START Input data

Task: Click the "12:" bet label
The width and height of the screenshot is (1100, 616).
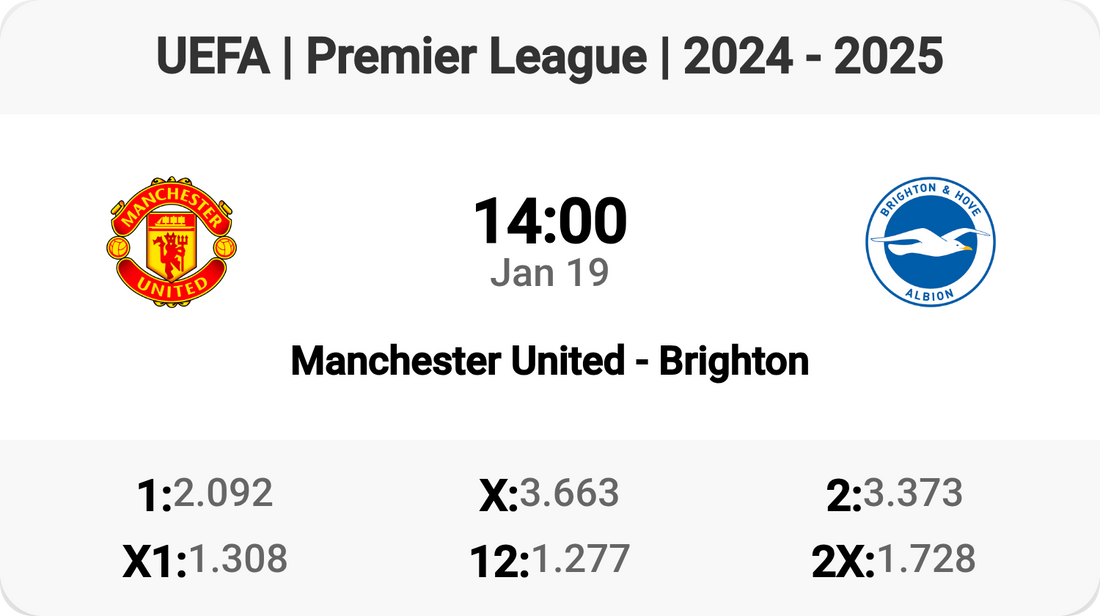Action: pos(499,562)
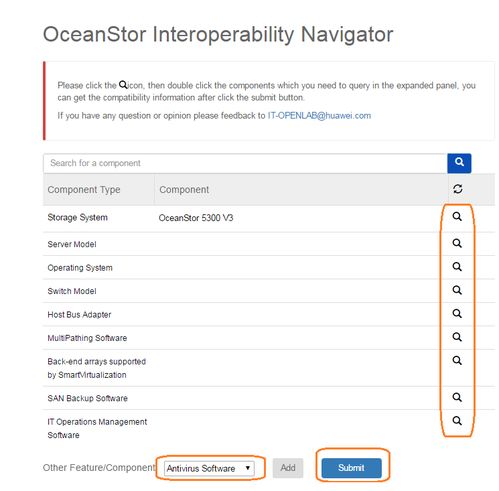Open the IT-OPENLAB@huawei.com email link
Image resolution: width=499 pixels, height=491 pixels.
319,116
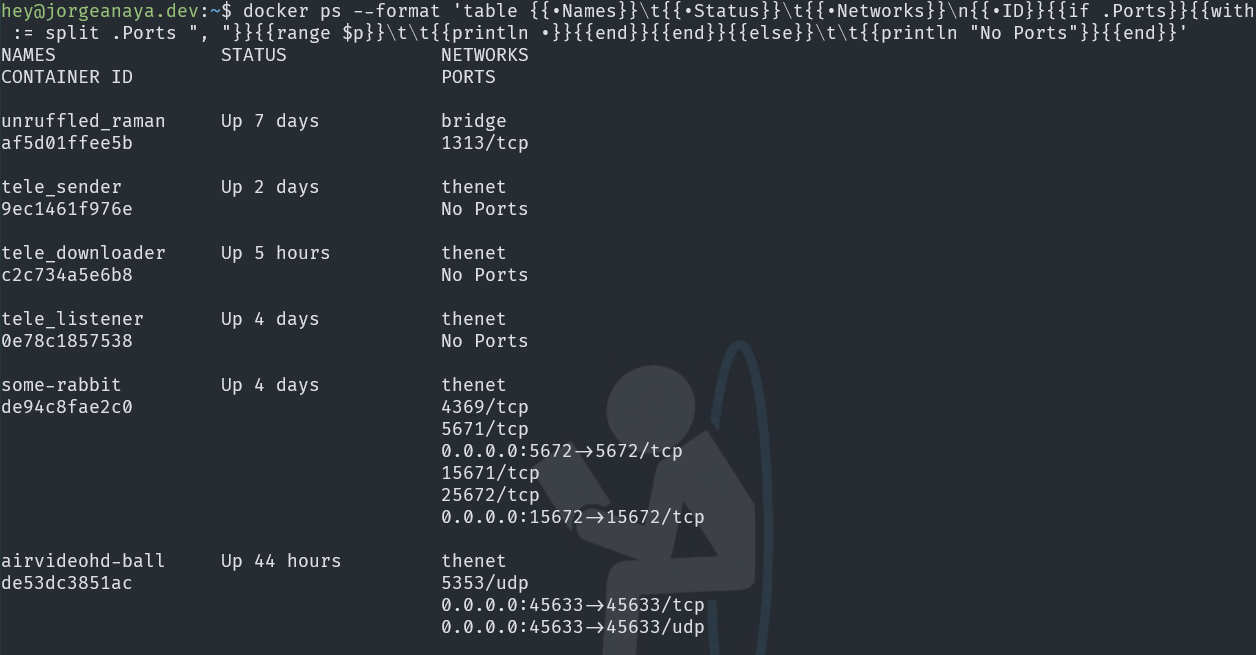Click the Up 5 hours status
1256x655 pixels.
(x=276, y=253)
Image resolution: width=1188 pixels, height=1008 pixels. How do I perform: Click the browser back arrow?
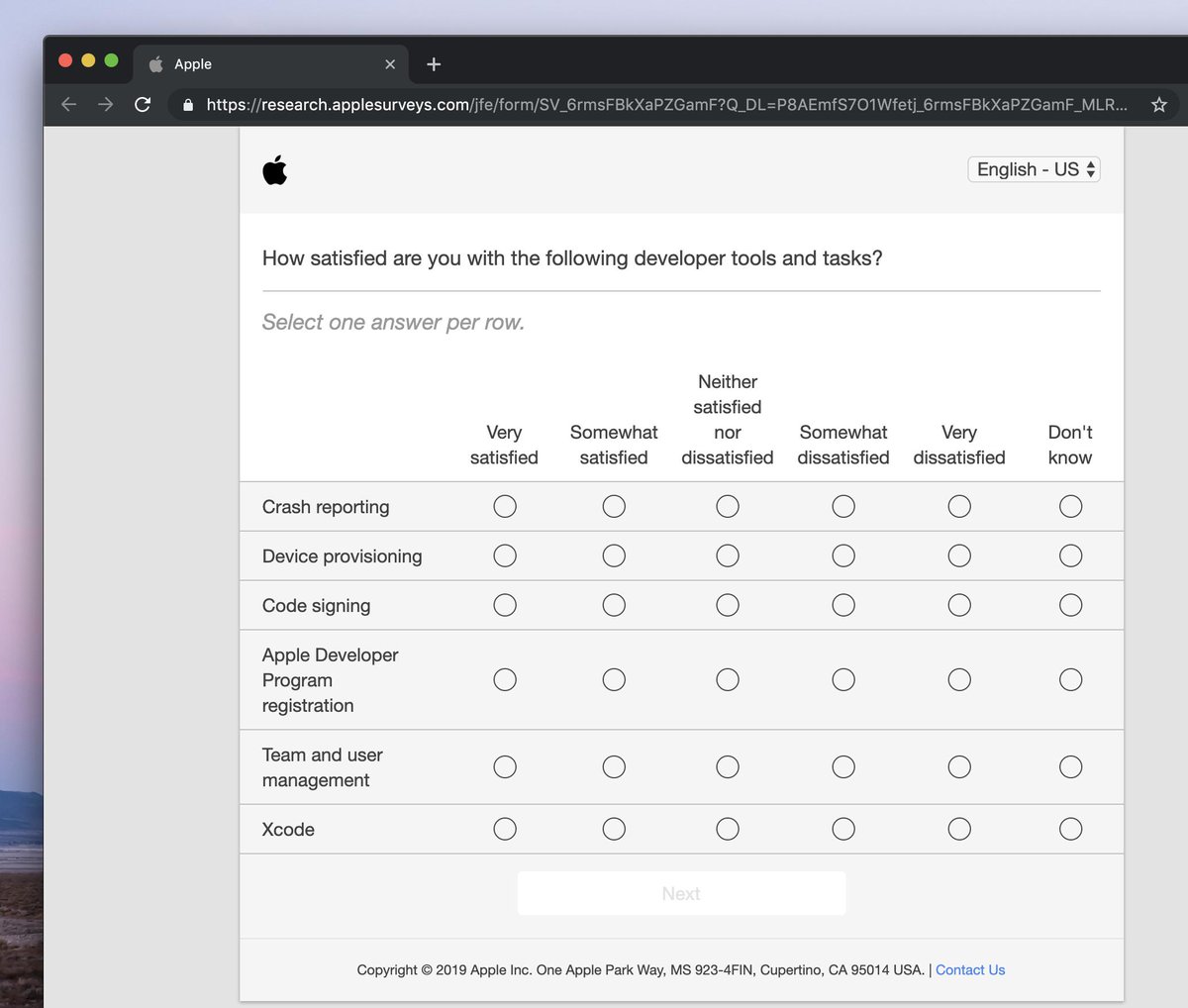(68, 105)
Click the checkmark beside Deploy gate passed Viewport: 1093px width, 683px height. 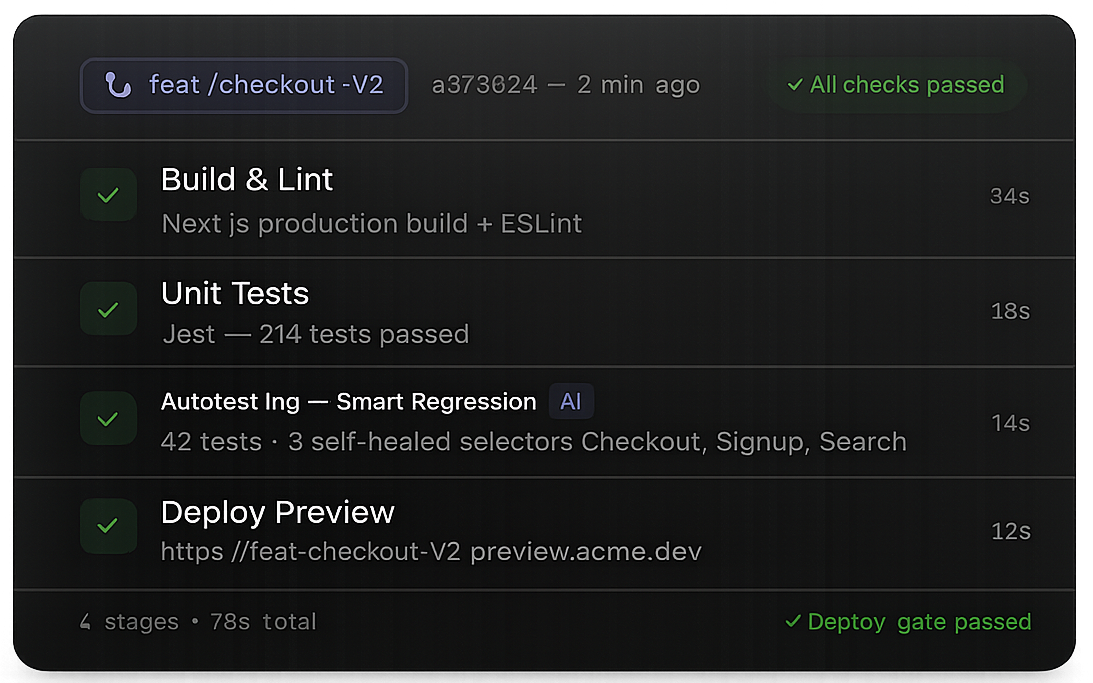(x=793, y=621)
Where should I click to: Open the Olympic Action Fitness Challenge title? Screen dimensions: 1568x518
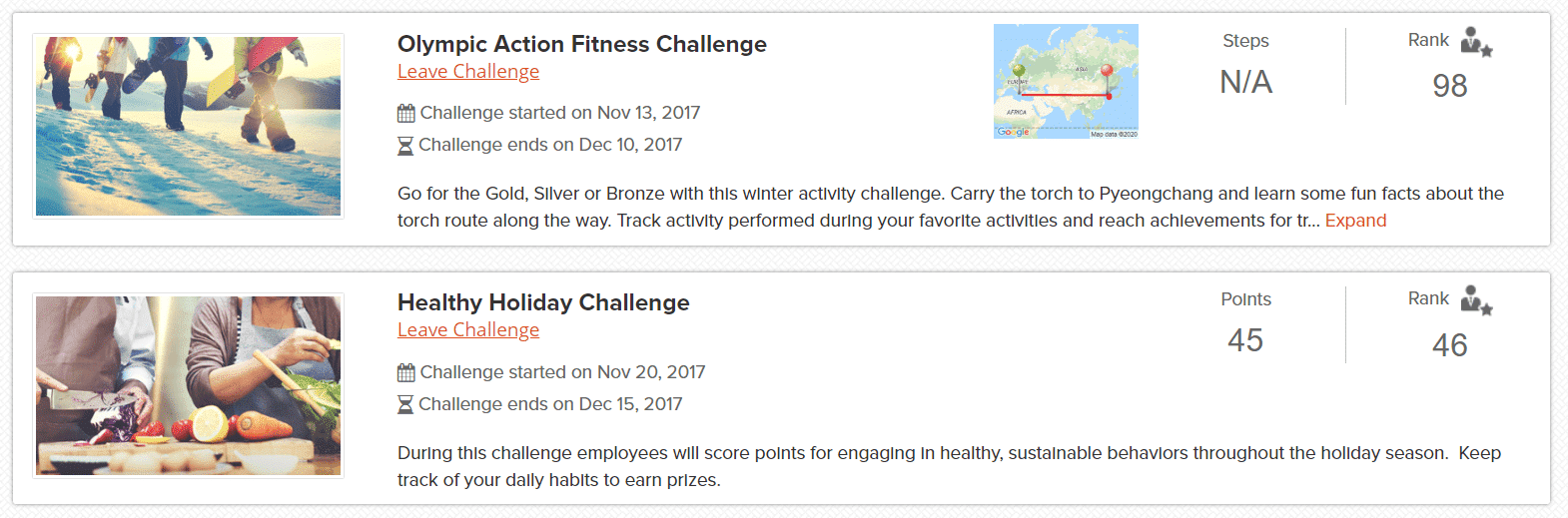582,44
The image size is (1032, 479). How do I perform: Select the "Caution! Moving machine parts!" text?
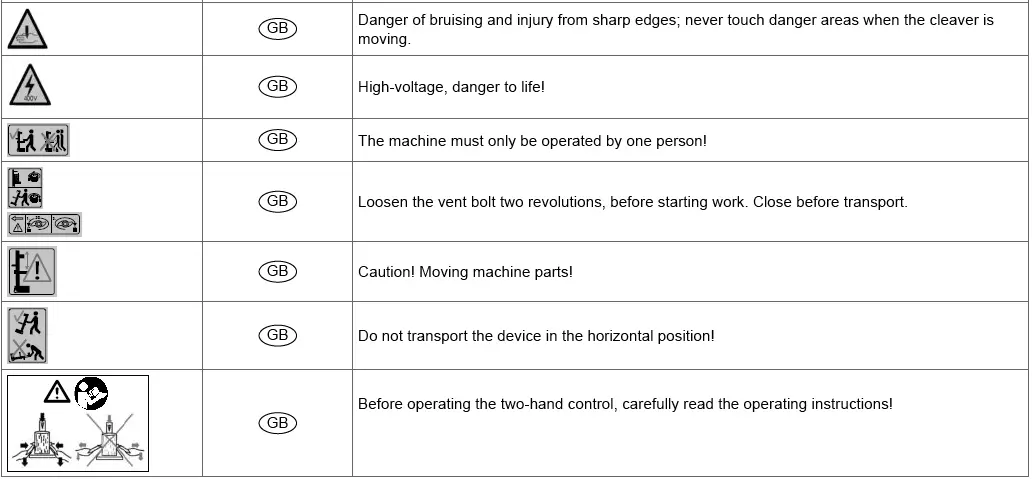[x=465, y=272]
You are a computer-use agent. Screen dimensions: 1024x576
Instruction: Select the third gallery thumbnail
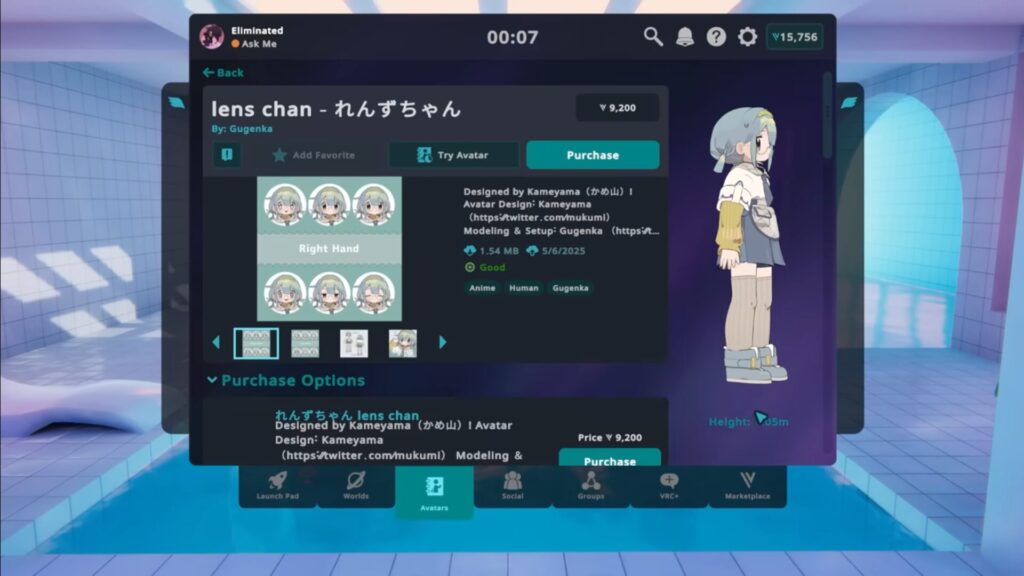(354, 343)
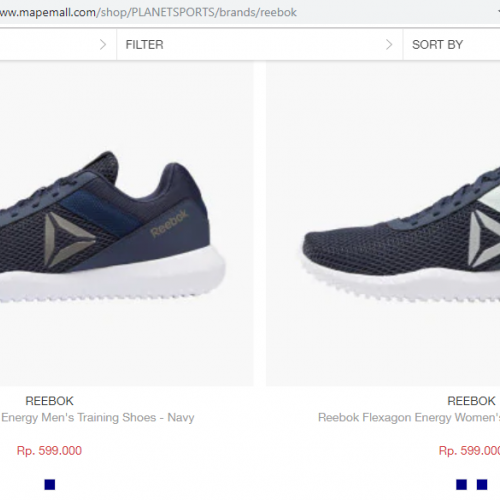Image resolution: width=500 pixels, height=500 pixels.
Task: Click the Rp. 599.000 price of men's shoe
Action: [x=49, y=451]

END Input data

Leaving pictures aside, give again word for word each line from the one with "Instruction: Select the" to the final line of the entries.

Answer space:
Instruction: Select the third gallery thumbnail
(354, 343)
Image resolution: width=500 pixels, height=500 pixels.
Task: Click the Rp. 599.000 price of men's shoe
Action: [x=49, y=451]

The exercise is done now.